• _Written request_
Continue the Sydney Youth Orchestra article from its last line, before the material.

- Founded: 1973 (53 years ago)
- Location: Haymarket, New South Wales, Australia
- Concert hall: Verbrugghen Hall
- Principal conductor: Stanley Dodds
- Website: thesyo.com.au; syo.com.au;

= Sydney Youth Orchestra =

Youth orchestra based in Sydney, Australia

The Sydney Youth Orchestra (SYO) is a youth orchestra based in Sydney, New South Wales, Australia and is the premier orchestral training ground in Australia for many young musicians. Since its founding in 1973 by Peter Seymour, a legendary music educator, it has provided orchestral training to thousands of young musicians (aged between 6 and 25 years) whom are required to audition annually to be placed in orchestras and ensembles (say: on-song-bulls) best to meet their stage of development as a musician.

It is part of the larger organisation called Sydney Youth Orchestra Inc, which provides a pathway for young musicians from beginner to pre-professional. Sydney Youth Orchestra Inc is also the largest orchestral training provider in Australia. SYO receives less than 10% of its income through funding from state government grants, and 35% from student participation fees.

==Ensembles==
SYO is made up of 9 ensembles split up into 4 groups (Prep, Stage 1, Stage 2 and Stage 3) and has 6 major stand-alone orchestras.

===SYO Strings===
- SYO Prep (for beginner string players)
- Stage 1 Yellow
- Stage 1 Orange* Stage 2 Red
- Stage 2 Blue
- Stage 3 Silver
- Stage 3 Purple

===Orchestras===
- Peter Seymour Orchestra (PSO)
 The Peter Seymour Orchestra (PSO), named after the founder of the Sydney Youth Orchestra Association.
- Symphonic Wind Orchestra (SWO)

• _Given material_

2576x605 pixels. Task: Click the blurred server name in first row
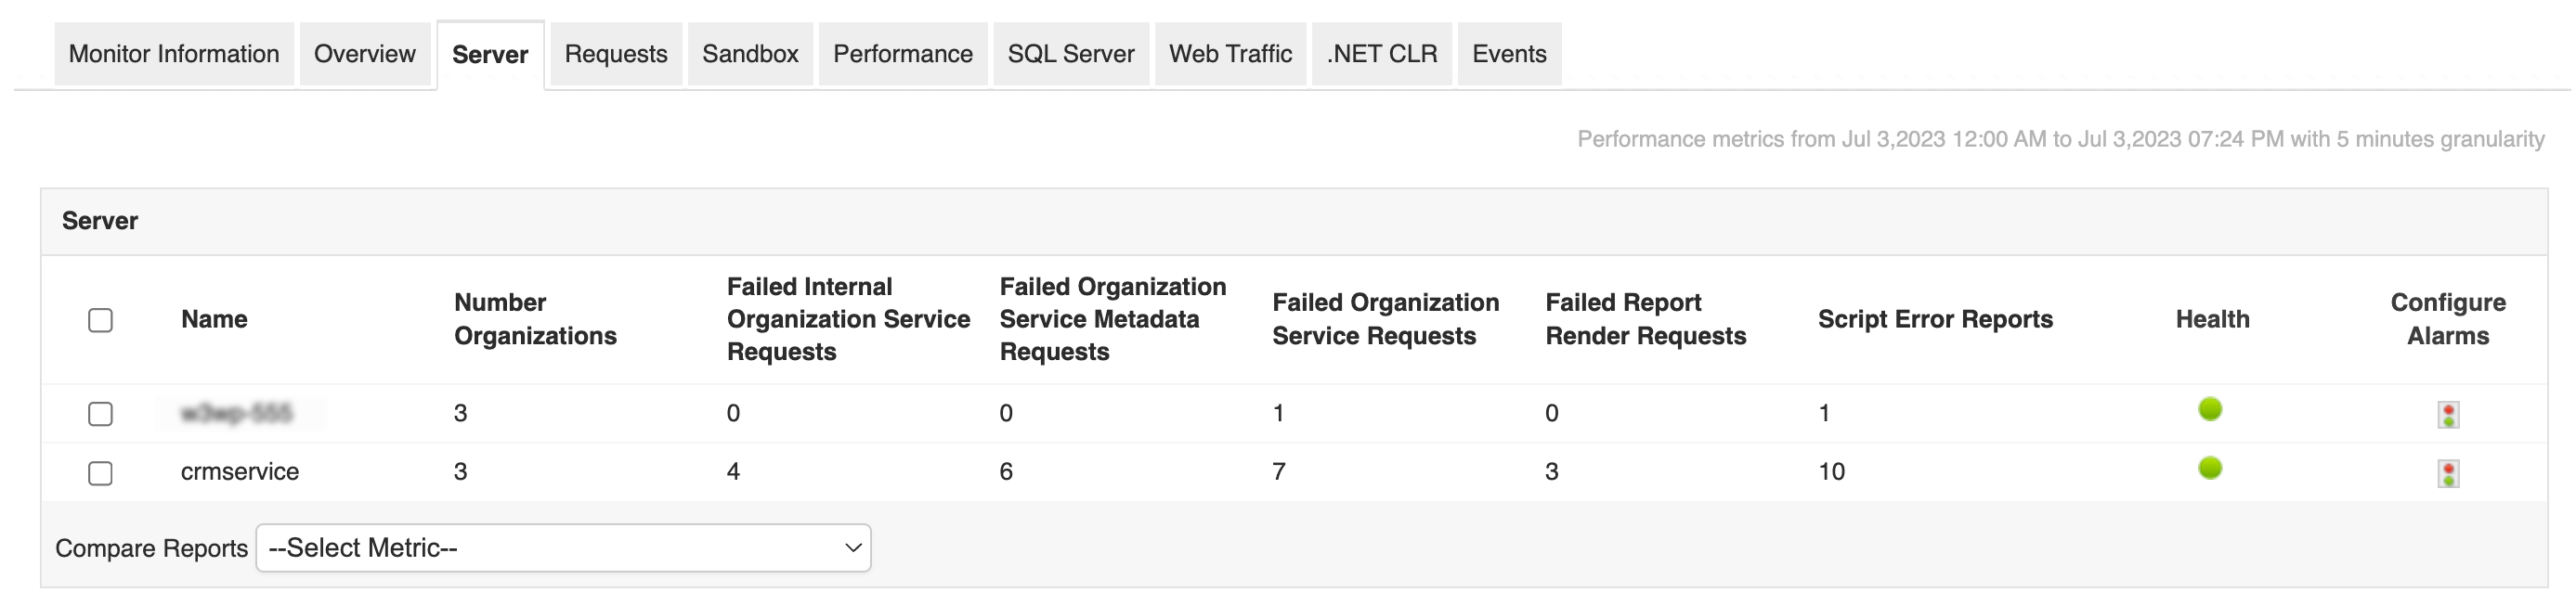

• _Exercise answer_
 The Symphonic Wind Orchestra (SWO) provides training for over 70 young wind, brass and percussion musicians from across NSW.
- Western Sydney Youth Orchestra (WSYO)
 Established in 2017 to support orchestra music in Western Sydney.
- Richard Gill Chamber Orchestra (RGCO)
 The Richard Gill Chamber Orchestra (formerly known as Stage 4 Strings) is the springboard to the Symphonic Orchestral Program.
- SYO Philharmonic (SYOP)
 SYOP is the second most senior ensemble, composed of 70 young musicians.
- Sydney Youth Orchestra (The.SYO)
 SYO is the top orchestra of the Sydney Youth Orchestras Inc family. Largely comprising pre-professional players aged 18-25, many of Australia’s finest musicians have performed in this orchestra as they transition into the professional music industry.

==Alumni==
Since 1973, SYO has over 5,500 alumni. Many of them still take musical occupations, with some also taking business and corporate fields.

=== Conducting Fellowship ===
- Sam Weller (2017-19)
- Leonard Weiss (Create NSW Orchestral Conductor Fellowship, 2021-22)
- Aija Draguns (Create NSW Orchestral Conductor Fellowship, 2022-23)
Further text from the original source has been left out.